Relevant articles and documents

Intramolecular cooperativity in frustrated Lewis pairs

The doubly Lewis-acid functionalised aniline PhN[(CH2)3B(C6F5)2]2 features two competing boron functions in fast exchange for binding to the central Lewis base. It shows catalytic activity typical for FLPs in H/D-scrambling and catalytic hydrogenation experiments. By contrast, the singly acid-functionalised PhMeN(CH2)3B(C6F5)2 reveals a dramatically smaller catalytic activity in analogous experiments.

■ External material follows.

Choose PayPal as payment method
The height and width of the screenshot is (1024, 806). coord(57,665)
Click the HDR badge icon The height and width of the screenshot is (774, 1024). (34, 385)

Highly efficient Ru(ii)-alkylidene based Hoveyda-Grubbs catalysts for ring-closing metathesis reactions

Three novel phosphine-free Ru-alkylidenes (7a-7c) have been synthesized and utilized as efficient catalysts for ring closing metathesis (RCM) reaction. Spectroscopic data, i.e. NMR and HRMS, along with single crystal X-ray diffraction analysis, were used

Heterobimetallic Eu(iii)/Pt(ii) single-chain nanoparticles: a path to enlighten catalytic reactions

We introduce the formation and characterization of heterometallic single-chain nanoparticles entailing both catalytic and luminescent properties. A terpolymer containing two divergent ligand moieties, phosphines and phosphine oxides, is synthesized and intramolecularly folded into nanoparticlesviaa selective metal complexation of Pt(ii) and Eu(iii). The formation of heterometallic Eu(iii)/Pt(ii) nanoparticles is evidenced by size exclusion chromatography, multinuclear NMR (1H,31P{1H},19F,195Pt) as well as diffusion-ordered NMR and IR spectroscopy. Critically, we demonstrate the activity of the SCNPs as a homogeneous and luminescent catalytic system in the amination reaction of allyl alcohol.